Information shown:
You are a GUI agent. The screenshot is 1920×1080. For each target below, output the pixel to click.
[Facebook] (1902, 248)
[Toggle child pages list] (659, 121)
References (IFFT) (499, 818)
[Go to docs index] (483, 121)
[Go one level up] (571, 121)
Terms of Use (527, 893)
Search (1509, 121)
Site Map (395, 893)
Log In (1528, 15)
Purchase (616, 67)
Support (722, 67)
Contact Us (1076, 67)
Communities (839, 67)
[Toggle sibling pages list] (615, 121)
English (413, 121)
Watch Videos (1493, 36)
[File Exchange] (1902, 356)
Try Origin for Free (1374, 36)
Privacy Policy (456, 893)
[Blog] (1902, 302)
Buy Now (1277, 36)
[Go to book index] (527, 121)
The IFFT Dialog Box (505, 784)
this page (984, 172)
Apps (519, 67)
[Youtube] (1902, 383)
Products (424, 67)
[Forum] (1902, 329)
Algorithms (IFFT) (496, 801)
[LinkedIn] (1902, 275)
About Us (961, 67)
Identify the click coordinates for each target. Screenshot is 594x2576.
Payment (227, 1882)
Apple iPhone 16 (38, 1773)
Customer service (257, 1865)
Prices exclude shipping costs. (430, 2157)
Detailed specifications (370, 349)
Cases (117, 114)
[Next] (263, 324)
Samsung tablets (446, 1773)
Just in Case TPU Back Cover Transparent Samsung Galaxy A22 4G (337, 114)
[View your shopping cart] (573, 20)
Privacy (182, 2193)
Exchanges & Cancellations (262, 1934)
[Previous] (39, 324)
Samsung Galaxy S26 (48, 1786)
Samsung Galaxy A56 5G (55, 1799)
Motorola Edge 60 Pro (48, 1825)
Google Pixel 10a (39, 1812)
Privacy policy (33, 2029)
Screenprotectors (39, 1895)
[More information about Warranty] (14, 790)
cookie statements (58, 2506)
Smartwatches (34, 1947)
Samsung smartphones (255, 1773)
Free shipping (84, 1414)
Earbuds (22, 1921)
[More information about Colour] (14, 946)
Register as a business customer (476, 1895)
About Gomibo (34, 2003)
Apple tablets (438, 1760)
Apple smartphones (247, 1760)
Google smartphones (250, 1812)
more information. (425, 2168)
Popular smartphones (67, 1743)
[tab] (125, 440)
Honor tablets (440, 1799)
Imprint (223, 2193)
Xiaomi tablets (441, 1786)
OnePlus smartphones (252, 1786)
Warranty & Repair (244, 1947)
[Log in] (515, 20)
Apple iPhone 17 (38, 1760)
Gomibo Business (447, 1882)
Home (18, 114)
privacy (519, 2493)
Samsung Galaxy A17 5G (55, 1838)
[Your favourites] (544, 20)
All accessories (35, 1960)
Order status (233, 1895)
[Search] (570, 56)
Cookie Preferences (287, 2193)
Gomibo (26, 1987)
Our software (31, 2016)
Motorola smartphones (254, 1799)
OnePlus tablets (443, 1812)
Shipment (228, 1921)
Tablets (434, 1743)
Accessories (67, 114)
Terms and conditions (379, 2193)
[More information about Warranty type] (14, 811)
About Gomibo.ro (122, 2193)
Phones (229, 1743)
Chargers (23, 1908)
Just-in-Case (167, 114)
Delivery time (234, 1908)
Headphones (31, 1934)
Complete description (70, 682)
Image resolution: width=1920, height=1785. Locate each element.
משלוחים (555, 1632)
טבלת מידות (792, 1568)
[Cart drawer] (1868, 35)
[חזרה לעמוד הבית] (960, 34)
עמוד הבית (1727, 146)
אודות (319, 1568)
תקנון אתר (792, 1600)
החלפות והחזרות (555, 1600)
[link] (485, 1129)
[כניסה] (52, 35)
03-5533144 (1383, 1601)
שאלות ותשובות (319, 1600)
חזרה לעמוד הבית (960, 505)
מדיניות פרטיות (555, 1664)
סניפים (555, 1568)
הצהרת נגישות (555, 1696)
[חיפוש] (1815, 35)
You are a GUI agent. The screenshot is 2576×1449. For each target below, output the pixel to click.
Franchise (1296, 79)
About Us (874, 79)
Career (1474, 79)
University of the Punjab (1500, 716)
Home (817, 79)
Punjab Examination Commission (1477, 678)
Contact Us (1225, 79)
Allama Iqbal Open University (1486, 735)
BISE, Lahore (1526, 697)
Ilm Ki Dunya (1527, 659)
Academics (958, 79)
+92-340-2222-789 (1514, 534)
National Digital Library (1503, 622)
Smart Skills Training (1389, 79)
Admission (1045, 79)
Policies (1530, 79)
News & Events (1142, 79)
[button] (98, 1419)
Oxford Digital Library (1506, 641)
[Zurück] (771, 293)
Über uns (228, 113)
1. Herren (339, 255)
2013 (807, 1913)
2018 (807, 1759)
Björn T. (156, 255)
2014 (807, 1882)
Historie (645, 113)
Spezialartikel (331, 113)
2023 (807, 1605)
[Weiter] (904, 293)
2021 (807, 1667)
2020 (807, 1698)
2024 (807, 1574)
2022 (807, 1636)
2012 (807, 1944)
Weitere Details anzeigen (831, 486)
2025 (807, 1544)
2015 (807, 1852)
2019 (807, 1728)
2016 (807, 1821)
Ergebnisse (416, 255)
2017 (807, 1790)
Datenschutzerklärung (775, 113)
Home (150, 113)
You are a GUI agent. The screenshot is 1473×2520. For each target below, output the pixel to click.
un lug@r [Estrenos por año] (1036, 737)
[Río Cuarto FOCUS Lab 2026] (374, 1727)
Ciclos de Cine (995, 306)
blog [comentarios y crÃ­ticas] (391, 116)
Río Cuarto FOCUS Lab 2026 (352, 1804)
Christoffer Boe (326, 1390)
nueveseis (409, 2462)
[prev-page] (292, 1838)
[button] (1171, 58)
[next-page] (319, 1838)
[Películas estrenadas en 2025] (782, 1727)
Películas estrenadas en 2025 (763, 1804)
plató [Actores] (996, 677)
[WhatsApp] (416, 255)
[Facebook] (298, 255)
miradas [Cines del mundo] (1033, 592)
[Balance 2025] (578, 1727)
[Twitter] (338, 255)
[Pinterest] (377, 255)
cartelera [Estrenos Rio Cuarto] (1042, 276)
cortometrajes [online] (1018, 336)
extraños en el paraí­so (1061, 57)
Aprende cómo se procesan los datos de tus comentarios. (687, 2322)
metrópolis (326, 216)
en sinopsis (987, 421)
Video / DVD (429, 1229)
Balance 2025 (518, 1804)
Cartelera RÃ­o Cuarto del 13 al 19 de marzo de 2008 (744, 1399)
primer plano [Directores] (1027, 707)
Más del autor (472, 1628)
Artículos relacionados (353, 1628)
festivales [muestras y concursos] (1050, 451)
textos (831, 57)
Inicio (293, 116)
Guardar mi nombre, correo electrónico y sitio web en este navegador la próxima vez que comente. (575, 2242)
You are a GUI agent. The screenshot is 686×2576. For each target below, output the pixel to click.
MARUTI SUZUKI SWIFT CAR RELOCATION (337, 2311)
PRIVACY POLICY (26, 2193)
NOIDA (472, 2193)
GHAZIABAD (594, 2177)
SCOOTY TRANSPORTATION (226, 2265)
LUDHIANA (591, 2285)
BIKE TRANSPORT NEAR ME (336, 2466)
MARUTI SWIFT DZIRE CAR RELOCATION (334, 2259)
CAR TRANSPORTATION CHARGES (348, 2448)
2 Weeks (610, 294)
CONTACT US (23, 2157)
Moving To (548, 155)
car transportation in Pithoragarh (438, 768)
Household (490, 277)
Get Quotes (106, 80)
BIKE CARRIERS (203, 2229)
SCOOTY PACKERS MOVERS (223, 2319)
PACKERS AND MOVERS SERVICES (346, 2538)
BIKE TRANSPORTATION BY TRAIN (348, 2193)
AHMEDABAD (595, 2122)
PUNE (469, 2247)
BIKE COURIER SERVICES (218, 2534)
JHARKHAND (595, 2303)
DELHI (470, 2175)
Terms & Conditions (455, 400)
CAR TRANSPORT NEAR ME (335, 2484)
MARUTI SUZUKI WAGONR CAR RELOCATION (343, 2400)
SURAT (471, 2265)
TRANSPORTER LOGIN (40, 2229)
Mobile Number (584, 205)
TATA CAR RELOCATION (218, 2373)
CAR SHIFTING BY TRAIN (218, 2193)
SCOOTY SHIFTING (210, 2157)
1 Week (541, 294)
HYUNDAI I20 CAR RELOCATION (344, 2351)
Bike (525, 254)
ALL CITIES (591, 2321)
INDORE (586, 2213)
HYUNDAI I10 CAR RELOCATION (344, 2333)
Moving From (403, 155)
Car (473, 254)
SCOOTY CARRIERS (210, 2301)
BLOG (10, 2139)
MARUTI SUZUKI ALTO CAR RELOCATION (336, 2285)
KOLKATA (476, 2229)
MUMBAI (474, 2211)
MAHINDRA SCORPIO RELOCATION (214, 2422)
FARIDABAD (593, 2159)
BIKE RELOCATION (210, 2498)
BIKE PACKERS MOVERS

Exercise description:
Retype exactly the span of lines from the one with "metrópolis (326, 216)" through the one with "MUMBAI (474, 2211)"; include both ends and omit the rest of the material.

Task response:
metrópolis (326, 216)
en sinopsis (987, 421)
Video / DVD (429, 1229)
Balance 2025 (518, 1804)
Cartelera RÃ­o Cuarto del 13 al 19 de marzo de 2008 (744, 1399)
primer plano [Directores] (1027, 707)
Más del autor (472, 1628)
Artículos relacionados (353, 1628)
festivales [muestras y concursos] (1050, 451)
textos (831, 57)
Inicio (293, 116)
Guardar mi nombre, correo electrónico y sitio web en este navegador la próxima vez que comente. (575, 2242)
You are a GUI agent. The screenshot is 686×2576. For each target below, output the pixel to click.
MARUTI SUZUKI SWIFT CAR RELOCATION (337, 2311)
PRIVACY POLICY (26, 2193)
NOIDA (472, 2193)
GHAZIABAD (594, 2177)
SCOOTY TRANSPORTATION (226, 2265)
LUDHIANA (591, 2285)
BIKE TRANSPORT NEAR ME (336, 2466)
MARUTI SWIFT DZIRE CAR RELOCATION (334, 2259)
CAR TRANSPORTATION CHARGES (348, 2448)
2 Weeks (610, 294)
CONTACT US (23, 2157)
Moving To (548, 155)
car transportation in Pithoragarh (438, 768)
Household (490, 277)
Get Quotes (106, 80)
BIKE CARRIERS (203, 2229)
SCOOTY PACKERS MOVERS (223, 2319)
PACKERS AND MOVERS SERVICES (346, 2538)
BIKE TRANSPORTATION BY TRAIN (348, 2193)
AHMEDABAD (595, 2122)
PUNE (469, 2247)
BIKE COURIER SERVICES (218, 2534)
JHARKHAND (595, 2303)
DELHI (470, 2175)
Terms & Conditions (455, 400)
CAR TRANSPORT NEAR ME (335, 2484)
MARUTI SUZUKI WAGONR CAR RELOCATION (343, 2400)
SURAT (471, 2265)
TRANSPORTER LOGIN (40, 2229)
Mobile Number (584, 205)
TATA CAR RELOCATION (218, 2373)
CAR SHIFTING BY TRAIN (218, 2193)
SCOOTY SHIFTING (210, 2157)
1 Week (541, 294)
HYUNDAI I20 CAR RELOCATION (344, 2351)
Bike (525, 254)
ALL CITIES (591, 2321)
INDORE (586, 2213)
HYUNDAI I10 CAR RELOCATION (344, 2333)
Moving From (403, 155)
Car (473, 254)
SCOOTY CARRIERS (210, 2301)
BLOG (10, 2139)
MARUTI SUZUKI ALTO CAR RELOCATION (336, 2285)
KOLKATA (476, 2229)
MUMBAI (474, 2211)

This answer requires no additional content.